Figure 6. Effects of blocking LPAR₁-mediated signaling in vivo.

(A) Experimental paradigm illustrating in vivo pharmacological blockade of LPAR₁ signaling. (B) Whole gut transit in mice treated with AM966 as measured by carmine red transit. (C) Body weight measurements in mice treated with AM966. (D–G) Representative examples of myenteric ganglia from the colons of control and AM966-treated mice immunolabeled for DAPI (nuclei, blue), doublecortin (nascent neurons, magenta), GFAP (glia, green), and HuC/D (neurons, gray). (D) In vehicle-treated colonic tissue, doublecortin staining can be visualized in fiber tracts coursing through the myenteric plexus alongside GFAP-positive fibers. This staining pattern is largely conserved in animals injected with low-dose AM966 (E) but is generally absent at higher doses (F and G). Both moderate (F) and high doses (G) of AM966 injection appeared to promote remodeling of glial morphology in the myenteric plexus with accompanying loss of enteric neurons. This pathological pattern is characterized by diffuse, hyperintense GFAP staining (green-channel). (H) Percentage of ganglionic area of doublecortin and GFAP staining. (I) Ganglionic HuC/D+ neuron density. n = 3–5 mice in B–I, *P < .05 and **P < .01, by 1-way ANOVA with Dunnett’s test. Scale bar in D = 50 μm and it pertains to A–D.

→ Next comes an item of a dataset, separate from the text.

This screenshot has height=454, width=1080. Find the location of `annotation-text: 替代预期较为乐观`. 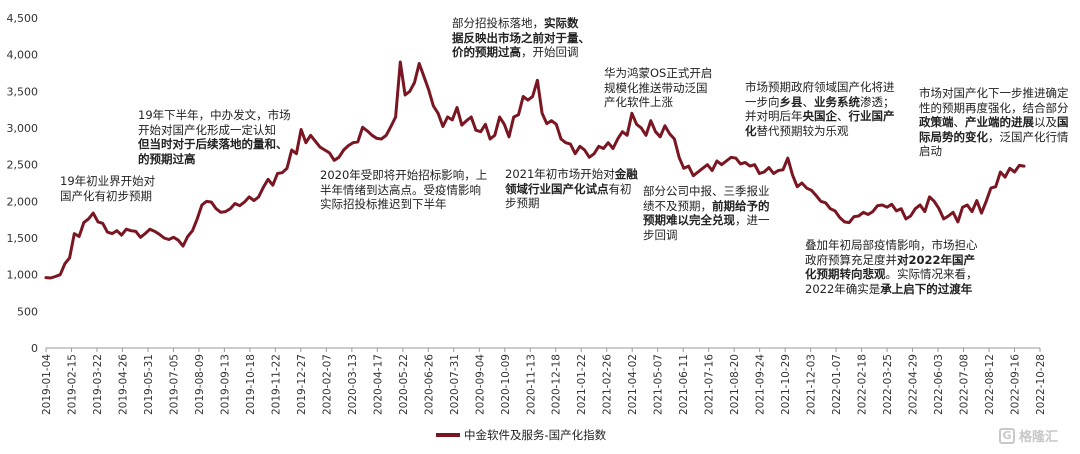

annotation-text: 替代预期较为乐观 is located at coordinates (802, 130).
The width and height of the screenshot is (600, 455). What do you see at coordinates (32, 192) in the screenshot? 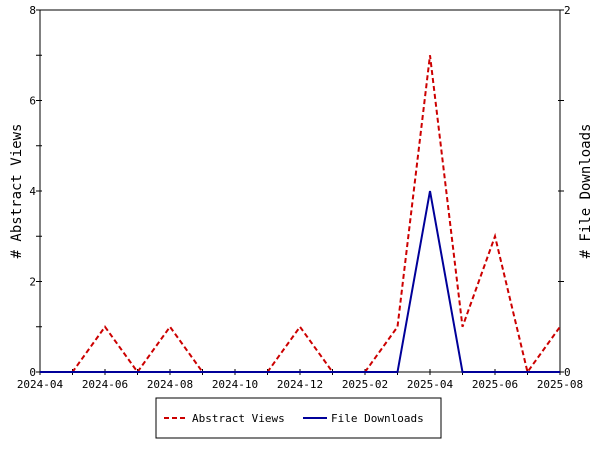
I see `y-tick-label: 4` at bounding box center [32, 192].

Figure 7. Glial LPAR₁ expression is reduced in humans with CIPO.

(A) Representative images of brightfield, PGP9.5 (blue), S100β (green), and LPAR₁ (magenta) in cross-sections from healthy and CIPO human colons (top and bottom rows, respectively) in 8–9 ganglia from 4 patient samples. Note that LPAR₁ localizes to enteric glia (S100β) while absent in enteric neurons (PGP9.5). (B) Top: Representative images of LPAR₁ (green) and PGP9.5 (magenta) in the healthy human ileum. LPAR₁ is expressed by enteric glial cells (white arrow) throughout the myenteric ganglion. By comparison, LPAR₁ expression is nearly absent from adjacent enteric neurons (white arrowhead), which express high levels of PGP9.5. Bottom: In CIPO, LPAR₁ and PGP9.5 expression is reduced in glia and neurons, respectively. (C) Top: Representative images of LPAR₁ (green) and PGP9.5 (magenta) expression in the myenteric plexus of the healthy human colon. Like the ileum, LPAR₁ is localized to regions surrounding neurons, indicating glial-specific expression in the human colon. Bottom: LPAR₁ and PGP9.5 expression are reduced in CIPO. (D) Semiquantification of cross-sectional protein expression of S100β in healthy and CIPO samples of human colons. Semiquantification of cross-sectional protein expression of LPAR₁ and PGP9.5 in CIPO relative to healthy controls in ileum and colon (E and F, respectively). n = 19–27 ganglia from 4–6 patient samples in B–F, **P < .01 and ****P < .0001, by 2-tailed t test. Scale bar in A = 50 μm; scale bar in C = 20 μm and it pertains to B and C.